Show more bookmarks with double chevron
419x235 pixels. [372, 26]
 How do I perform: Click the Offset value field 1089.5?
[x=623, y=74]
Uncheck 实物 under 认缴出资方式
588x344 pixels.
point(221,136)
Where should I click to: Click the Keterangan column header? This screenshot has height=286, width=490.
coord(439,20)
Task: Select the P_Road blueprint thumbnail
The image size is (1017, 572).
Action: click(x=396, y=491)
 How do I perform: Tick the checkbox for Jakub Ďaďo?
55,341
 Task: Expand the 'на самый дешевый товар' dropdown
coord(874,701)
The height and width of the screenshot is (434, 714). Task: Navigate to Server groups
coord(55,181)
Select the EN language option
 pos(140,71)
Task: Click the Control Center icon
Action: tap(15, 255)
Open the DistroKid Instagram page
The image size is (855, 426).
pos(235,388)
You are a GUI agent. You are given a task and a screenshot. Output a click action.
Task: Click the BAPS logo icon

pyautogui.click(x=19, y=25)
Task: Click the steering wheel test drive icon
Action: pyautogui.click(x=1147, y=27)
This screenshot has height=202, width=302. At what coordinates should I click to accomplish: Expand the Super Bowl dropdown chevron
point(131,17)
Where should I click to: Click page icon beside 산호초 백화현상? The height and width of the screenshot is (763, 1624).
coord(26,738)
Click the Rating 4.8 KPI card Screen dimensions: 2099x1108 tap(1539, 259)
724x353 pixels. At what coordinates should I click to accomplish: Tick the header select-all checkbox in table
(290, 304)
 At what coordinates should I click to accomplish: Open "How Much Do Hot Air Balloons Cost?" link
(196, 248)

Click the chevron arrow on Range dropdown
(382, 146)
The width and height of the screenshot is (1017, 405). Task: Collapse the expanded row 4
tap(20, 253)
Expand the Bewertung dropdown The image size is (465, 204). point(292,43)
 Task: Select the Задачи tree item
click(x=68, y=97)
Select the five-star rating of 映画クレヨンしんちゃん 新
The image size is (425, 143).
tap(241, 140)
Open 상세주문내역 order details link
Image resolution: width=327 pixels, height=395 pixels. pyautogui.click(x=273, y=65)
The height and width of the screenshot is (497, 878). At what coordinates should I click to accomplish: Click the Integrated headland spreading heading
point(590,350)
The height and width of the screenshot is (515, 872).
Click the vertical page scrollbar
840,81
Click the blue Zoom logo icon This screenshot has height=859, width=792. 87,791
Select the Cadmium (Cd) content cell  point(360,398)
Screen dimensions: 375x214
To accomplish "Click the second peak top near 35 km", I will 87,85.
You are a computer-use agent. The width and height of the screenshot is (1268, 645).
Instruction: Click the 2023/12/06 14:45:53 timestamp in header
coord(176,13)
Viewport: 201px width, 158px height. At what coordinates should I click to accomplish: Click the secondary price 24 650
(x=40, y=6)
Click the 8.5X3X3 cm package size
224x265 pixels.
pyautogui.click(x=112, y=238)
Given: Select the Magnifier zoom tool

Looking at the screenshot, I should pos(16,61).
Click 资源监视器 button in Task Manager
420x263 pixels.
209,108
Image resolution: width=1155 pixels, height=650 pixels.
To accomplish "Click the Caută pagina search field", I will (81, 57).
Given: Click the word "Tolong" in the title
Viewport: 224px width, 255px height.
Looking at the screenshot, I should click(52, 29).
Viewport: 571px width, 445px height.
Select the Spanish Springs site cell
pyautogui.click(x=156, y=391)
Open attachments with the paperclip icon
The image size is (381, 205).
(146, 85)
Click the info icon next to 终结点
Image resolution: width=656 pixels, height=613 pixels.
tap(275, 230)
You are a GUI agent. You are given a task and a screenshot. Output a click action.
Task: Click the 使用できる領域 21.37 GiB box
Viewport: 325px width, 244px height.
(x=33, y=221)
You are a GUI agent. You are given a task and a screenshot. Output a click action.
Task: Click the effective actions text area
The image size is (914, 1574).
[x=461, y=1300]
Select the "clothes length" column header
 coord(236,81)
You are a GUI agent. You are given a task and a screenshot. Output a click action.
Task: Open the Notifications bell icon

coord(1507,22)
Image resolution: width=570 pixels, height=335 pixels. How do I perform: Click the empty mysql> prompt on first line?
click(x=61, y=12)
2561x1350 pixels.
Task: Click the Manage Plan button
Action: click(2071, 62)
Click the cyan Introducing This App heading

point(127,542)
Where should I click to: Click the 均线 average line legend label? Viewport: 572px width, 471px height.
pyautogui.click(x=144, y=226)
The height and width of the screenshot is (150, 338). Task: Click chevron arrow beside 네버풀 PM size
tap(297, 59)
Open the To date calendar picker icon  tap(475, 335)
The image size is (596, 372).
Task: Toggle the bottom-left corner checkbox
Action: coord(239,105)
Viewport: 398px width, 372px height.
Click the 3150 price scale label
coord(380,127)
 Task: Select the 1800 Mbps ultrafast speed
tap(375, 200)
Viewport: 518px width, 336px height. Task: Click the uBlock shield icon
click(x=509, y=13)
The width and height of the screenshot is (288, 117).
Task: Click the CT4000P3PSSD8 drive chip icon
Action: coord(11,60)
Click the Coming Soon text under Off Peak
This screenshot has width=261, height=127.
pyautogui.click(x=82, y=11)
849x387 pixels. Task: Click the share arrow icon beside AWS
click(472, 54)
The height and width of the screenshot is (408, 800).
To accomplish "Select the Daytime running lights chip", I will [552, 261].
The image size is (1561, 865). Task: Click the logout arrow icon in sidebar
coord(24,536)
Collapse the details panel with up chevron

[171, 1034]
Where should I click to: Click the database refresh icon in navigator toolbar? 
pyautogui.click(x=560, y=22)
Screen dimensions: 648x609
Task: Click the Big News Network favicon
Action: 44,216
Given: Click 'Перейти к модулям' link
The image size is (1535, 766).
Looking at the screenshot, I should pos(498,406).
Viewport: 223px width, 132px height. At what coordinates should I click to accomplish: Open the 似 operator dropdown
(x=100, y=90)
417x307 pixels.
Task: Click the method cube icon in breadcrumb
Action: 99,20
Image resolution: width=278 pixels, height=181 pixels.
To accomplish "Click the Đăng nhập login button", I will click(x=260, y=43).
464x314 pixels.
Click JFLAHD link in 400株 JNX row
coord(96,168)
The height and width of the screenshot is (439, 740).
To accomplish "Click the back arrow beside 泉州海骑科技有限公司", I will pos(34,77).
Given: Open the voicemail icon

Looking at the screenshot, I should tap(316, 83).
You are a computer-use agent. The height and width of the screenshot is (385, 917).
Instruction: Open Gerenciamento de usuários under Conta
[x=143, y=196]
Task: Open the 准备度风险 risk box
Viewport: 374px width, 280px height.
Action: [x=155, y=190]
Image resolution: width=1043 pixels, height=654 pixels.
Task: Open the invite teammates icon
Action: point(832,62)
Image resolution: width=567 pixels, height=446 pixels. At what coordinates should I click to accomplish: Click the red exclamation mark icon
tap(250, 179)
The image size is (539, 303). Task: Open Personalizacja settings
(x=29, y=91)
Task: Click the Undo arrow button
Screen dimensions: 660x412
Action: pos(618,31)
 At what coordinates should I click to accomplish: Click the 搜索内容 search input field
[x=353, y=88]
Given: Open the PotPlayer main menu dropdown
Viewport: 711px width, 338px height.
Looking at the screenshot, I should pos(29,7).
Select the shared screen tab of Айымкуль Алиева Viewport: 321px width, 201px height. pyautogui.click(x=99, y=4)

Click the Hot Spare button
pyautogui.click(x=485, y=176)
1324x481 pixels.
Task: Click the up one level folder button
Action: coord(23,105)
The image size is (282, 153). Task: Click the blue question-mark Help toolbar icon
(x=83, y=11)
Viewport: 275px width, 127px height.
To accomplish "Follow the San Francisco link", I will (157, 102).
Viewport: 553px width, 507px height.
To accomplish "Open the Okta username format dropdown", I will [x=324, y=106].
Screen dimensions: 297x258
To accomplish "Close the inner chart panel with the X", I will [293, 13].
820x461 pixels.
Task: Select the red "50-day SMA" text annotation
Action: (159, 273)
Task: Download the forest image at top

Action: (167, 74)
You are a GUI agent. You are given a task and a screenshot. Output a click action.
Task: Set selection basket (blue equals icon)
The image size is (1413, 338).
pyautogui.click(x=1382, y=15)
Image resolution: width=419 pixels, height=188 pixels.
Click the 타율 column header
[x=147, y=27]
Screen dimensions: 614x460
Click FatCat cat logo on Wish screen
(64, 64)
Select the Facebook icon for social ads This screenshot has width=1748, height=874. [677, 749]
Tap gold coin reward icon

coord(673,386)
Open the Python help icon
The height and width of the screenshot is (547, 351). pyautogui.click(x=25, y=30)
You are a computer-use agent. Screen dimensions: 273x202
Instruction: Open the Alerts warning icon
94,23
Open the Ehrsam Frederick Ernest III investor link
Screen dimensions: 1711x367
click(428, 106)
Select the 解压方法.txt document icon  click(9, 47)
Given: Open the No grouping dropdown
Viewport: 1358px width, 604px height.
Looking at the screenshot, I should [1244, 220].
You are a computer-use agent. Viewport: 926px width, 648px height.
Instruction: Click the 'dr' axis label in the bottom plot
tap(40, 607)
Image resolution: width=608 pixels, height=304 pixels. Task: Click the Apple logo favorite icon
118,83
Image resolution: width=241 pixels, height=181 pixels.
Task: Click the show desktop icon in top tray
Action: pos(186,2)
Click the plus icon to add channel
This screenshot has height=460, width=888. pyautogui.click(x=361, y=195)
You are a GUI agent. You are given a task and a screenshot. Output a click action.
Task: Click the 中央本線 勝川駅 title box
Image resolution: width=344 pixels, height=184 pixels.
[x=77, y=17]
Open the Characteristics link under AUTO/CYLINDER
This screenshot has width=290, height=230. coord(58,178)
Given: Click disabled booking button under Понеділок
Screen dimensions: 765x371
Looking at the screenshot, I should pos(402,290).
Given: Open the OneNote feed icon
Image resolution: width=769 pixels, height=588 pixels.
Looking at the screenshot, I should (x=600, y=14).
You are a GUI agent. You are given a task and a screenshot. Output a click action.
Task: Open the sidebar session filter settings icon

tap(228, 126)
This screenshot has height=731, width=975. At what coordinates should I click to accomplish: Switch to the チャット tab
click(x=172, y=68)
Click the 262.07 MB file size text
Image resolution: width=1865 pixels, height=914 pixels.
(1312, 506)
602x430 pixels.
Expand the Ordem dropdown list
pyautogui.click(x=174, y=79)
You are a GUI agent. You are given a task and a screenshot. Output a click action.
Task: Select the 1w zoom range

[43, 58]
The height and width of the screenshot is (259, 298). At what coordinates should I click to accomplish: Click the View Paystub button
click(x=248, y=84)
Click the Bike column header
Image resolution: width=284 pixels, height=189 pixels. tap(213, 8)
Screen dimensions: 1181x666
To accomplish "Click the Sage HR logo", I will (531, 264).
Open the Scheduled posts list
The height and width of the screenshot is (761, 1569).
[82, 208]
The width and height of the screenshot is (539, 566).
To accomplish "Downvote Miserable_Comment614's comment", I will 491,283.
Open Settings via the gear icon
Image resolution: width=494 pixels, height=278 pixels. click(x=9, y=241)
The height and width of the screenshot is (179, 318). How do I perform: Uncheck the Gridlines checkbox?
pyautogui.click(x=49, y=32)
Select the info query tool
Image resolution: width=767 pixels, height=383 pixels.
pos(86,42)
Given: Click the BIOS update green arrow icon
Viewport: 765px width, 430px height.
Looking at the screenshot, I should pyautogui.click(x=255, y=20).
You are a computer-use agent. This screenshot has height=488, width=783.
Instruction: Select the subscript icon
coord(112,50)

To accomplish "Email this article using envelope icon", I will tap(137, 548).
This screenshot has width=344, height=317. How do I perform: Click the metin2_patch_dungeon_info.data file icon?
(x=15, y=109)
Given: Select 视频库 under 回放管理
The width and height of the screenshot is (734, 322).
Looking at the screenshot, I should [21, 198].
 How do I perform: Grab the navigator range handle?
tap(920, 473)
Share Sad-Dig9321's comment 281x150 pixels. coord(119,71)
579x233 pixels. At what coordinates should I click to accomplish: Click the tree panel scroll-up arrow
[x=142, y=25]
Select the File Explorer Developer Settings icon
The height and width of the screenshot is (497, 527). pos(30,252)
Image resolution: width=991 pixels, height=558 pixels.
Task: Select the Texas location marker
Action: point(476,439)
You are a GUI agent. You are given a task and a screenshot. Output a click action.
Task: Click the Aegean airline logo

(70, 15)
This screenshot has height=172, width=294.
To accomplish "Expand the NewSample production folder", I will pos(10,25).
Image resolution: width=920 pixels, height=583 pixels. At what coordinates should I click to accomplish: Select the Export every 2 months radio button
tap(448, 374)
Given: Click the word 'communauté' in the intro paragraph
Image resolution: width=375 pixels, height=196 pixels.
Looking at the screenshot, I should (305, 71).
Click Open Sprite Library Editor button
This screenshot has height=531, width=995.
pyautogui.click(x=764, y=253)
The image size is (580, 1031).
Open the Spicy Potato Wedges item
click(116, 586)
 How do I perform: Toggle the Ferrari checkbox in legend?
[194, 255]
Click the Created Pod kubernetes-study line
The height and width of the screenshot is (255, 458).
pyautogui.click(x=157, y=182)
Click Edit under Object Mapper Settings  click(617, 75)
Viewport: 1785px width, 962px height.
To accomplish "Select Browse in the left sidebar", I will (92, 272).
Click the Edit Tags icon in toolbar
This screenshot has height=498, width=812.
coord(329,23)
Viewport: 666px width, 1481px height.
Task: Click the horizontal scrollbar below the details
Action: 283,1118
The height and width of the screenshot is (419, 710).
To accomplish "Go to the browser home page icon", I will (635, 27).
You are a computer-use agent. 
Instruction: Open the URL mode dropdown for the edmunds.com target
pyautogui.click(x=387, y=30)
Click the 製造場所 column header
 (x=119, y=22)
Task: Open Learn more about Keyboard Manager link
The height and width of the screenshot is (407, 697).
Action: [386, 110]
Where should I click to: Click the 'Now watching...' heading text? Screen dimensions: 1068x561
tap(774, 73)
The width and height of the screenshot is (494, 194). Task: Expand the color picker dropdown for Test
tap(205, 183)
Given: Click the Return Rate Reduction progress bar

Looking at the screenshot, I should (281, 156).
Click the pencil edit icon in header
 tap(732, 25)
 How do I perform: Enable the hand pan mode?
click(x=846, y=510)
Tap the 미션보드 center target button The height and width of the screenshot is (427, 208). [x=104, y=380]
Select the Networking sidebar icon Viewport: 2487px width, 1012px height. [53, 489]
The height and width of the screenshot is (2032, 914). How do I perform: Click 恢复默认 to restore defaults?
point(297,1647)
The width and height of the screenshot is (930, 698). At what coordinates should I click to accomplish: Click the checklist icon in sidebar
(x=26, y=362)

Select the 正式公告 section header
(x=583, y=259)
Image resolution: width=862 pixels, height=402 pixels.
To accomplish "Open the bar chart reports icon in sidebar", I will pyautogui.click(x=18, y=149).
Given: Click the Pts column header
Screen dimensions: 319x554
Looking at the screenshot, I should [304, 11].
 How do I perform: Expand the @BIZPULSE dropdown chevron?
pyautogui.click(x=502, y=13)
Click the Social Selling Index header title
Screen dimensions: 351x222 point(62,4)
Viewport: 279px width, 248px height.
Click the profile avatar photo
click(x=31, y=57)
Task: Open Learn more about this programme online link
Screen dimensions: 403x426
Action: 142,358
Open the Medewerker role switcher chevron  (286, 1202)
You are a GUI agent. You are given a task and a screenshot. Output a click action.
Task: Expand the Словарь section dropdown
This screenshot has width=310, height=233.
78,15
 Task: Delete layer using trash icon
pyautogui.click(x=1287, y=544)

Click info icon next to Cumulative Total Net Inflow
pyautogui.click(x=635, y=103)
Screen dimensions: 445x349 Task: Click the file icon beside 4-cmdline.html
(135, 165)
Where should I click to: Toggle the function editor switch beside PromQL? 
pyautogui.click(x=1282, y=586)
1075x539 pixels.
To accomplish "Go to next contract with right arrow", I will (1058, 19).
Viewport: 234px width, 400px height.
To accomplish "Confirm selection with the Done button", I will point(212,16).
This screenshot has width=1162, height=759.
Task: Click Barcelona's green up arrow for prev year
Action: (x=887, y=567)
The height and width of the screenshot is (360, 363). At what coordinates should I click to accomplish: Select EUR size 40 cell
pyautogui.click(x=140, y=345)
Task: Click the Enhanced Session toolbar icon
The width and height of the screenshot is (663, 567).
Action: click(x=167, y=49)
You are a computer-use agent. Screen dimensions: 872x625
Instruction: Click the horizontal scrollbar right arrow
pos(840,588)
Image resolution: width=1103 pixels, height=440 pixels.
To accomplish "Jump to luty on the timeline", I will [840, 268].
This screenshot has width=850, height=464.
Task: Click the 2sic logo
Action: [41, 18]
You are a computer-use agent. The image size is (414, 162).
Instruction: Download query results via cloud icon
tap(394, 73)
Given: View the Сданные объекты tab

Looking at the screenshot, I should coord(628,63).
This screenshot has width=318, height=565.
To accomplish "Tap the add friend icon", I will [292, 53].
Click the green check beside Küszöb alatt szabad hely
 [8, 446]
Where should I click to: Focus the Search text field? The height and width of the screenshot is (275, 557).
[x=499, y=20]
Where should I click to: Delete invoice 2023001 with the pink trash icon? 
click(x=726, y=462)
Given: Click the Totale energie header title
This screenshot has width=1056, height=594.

### WORK TASK
Copy the lines of the data above exactly as written, beginning with the line containing "Task: Select the Задачи tree item" and ending with the line containing "Image resolution: width=1155", and leave out all other lines.

### RESPONSE TO THE TASK
 Task: Select the Задачи tree item
click(x=68, y=97)
Select the five-star rating of 映画クレヨンしんちゃん 新
The image size is (425, 143).
tap(241, 140)
Open 상세주문내역 order details link
Image resolution: width=327 pixels, height=395 pixels. pyautogui.click(x=273, y=65)
The height and width of the screenshot is (497, 878). At what coordinates should I click to accomplish: Click the Integrated headland spreading heading
point(590,350)
The height and width of the screenshot is (515, 872).
Click the vertical page scrollbar
840,81
Click the blue Zoom logo icon This screenshot has height=859, width=792. 87,791
Select the Cadmium (Cd) content cell  point(360,398)
Screen dimensions: 375x214
To accomplish "Click the second peak top near 35 km", I will 87,85.
You are a computer-use agent. The width and height of the screenshot is (1268, 645).
Instruction: Click the 2023/12/06 14:45:53 timestamp in header
coord(176,13)
Viewport: 201px width, 158px height. At what coordinates should I click to accomplish: Click the secondary price 24 650
(x=40, y=6)
Click the 8.5X3X3 cm package size
224x265 pixels.
pyautogui.click(x=112, y=238)
Given: Select the Magnifier zoom tool

Looking at the screenshot, I should pos(16,61).
Click 资源监视器 button in Task Manager
420x263 pixels.
209,108
Image resolution: width=1155 pixels, height=650 pixels.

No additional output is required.